What to do: Please find the line that holds "Expand the Associated Shift May 8th dropdown" below and reproduce it, along with every line after it through the end, exactly and without pictures.

Records to use:
%%
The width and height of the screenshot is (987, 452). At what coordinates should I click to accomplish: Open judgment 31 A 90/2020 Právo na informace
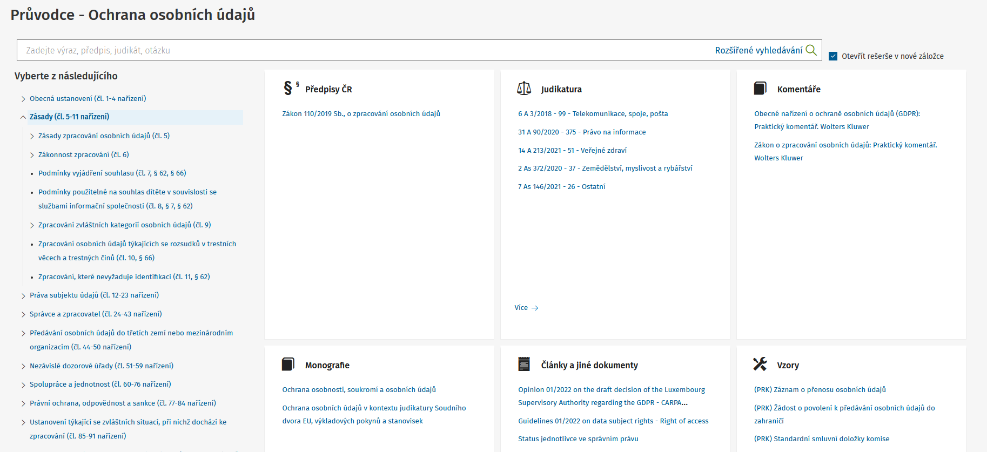(582, 132)
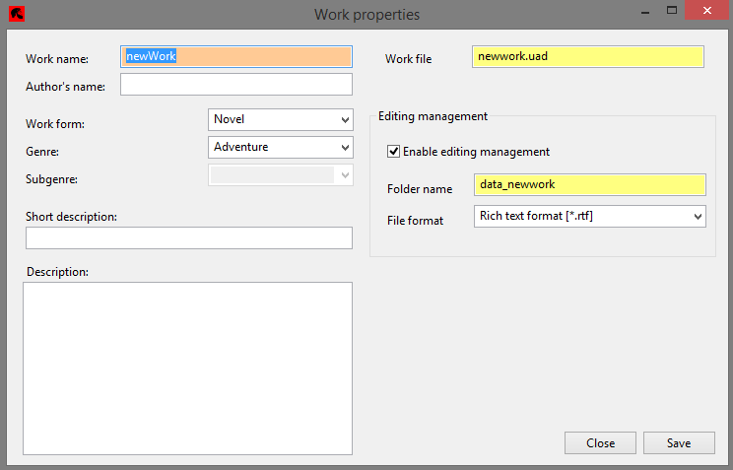This screenshot has height=470, width=733.
Task: Expand the Genre dropdown showing Adventure
Action: (x=281, y=148)
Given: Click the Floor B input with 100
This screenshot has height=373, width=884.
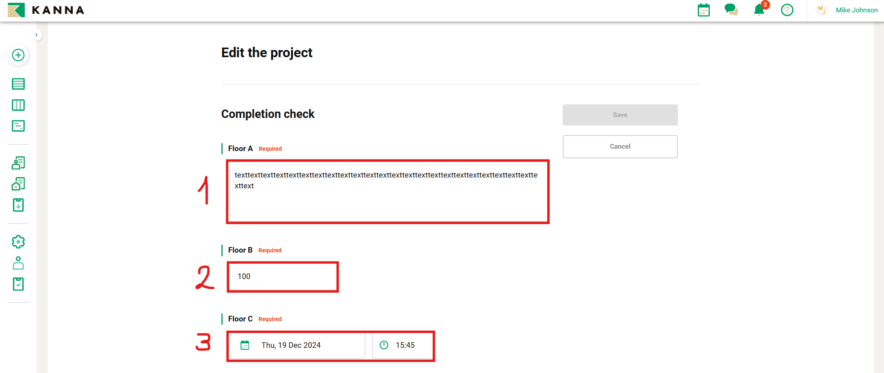Looking at the screenshot, I should tap(283, 277).

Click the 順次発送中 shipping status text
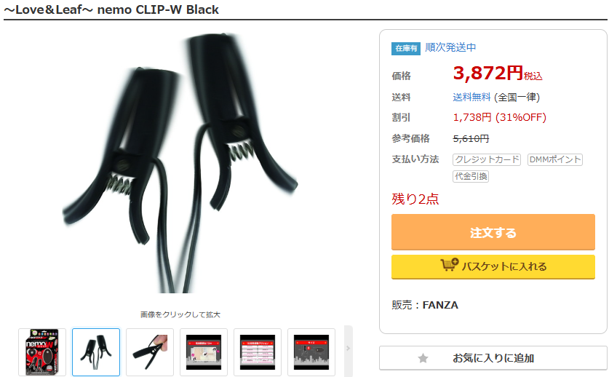click(x=450, y=47)
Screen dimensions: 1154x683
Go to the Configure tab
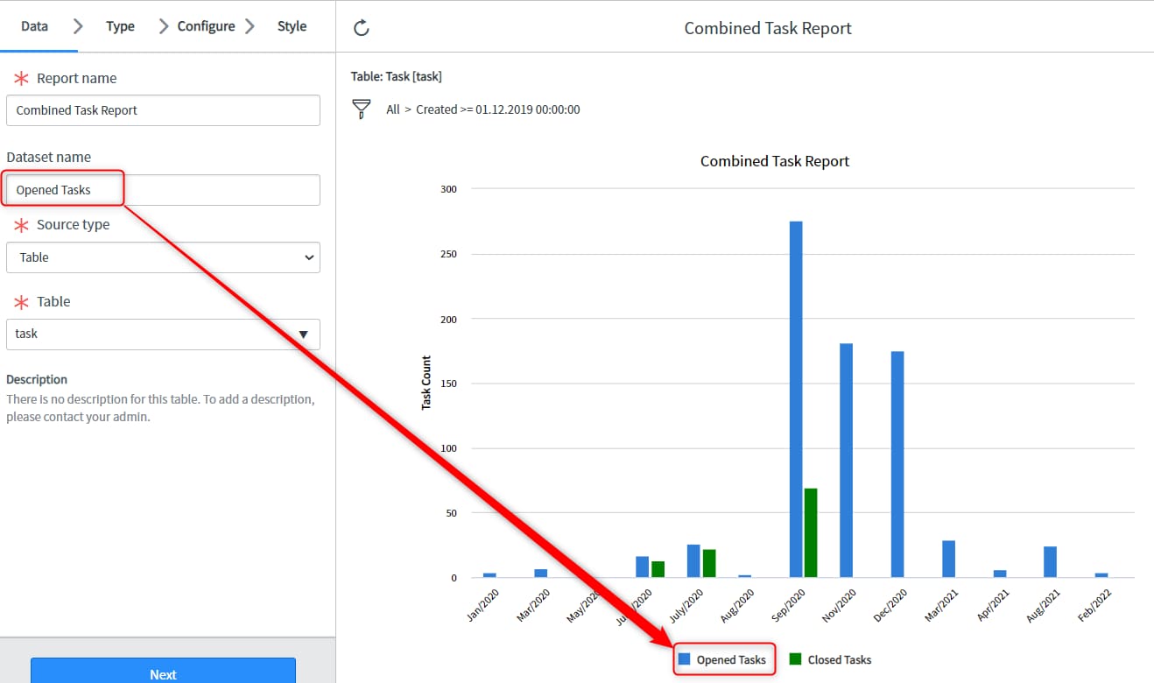click(206, 26)
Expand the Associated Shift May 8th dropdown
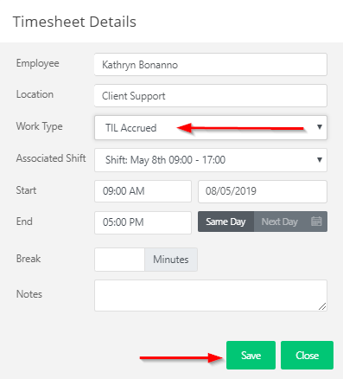 (x=211, y=160)
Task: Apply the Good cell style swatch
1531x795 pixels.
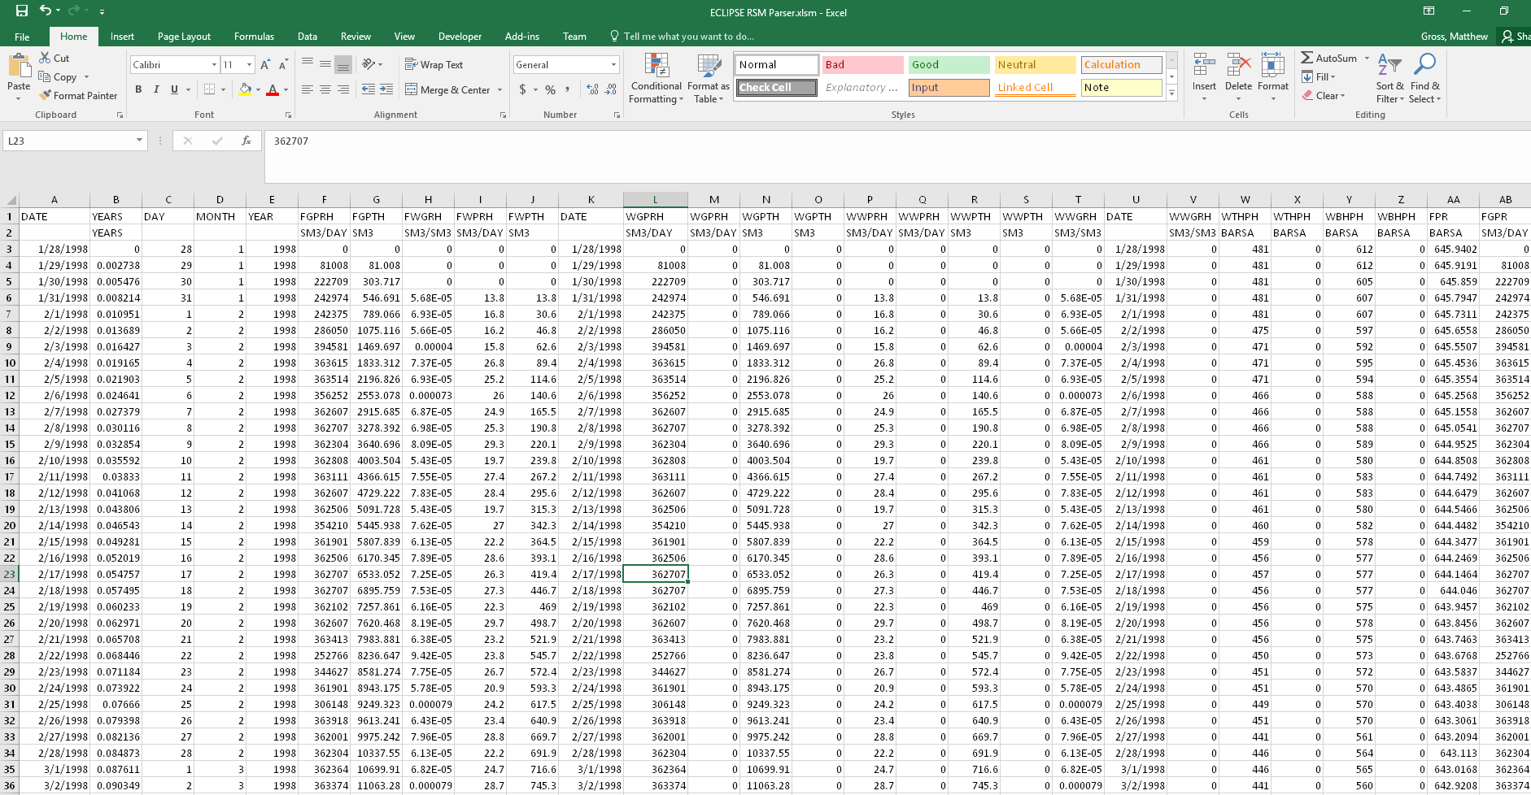Action: click(948, 65)
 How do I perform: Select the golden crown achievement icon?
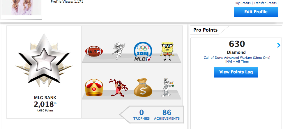(94, 87)
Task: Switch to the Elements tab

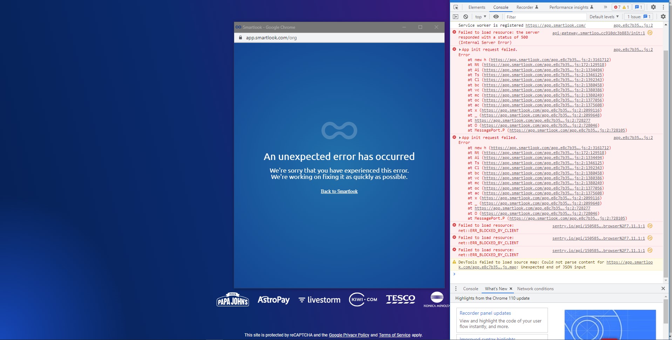Action: [477, 7]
%%
Solution to this task:
Expand the Associated Shift May 8th dropdown
 (x=211, y=160)
Task: Apply the Good cell style swatch
1531x795 pixels.
Action: click(948, 65)
 How do I perform: Select the golden crown achievement icon?
(94, 87)
Task: Switch to the Elements tab

Action: [477, 7]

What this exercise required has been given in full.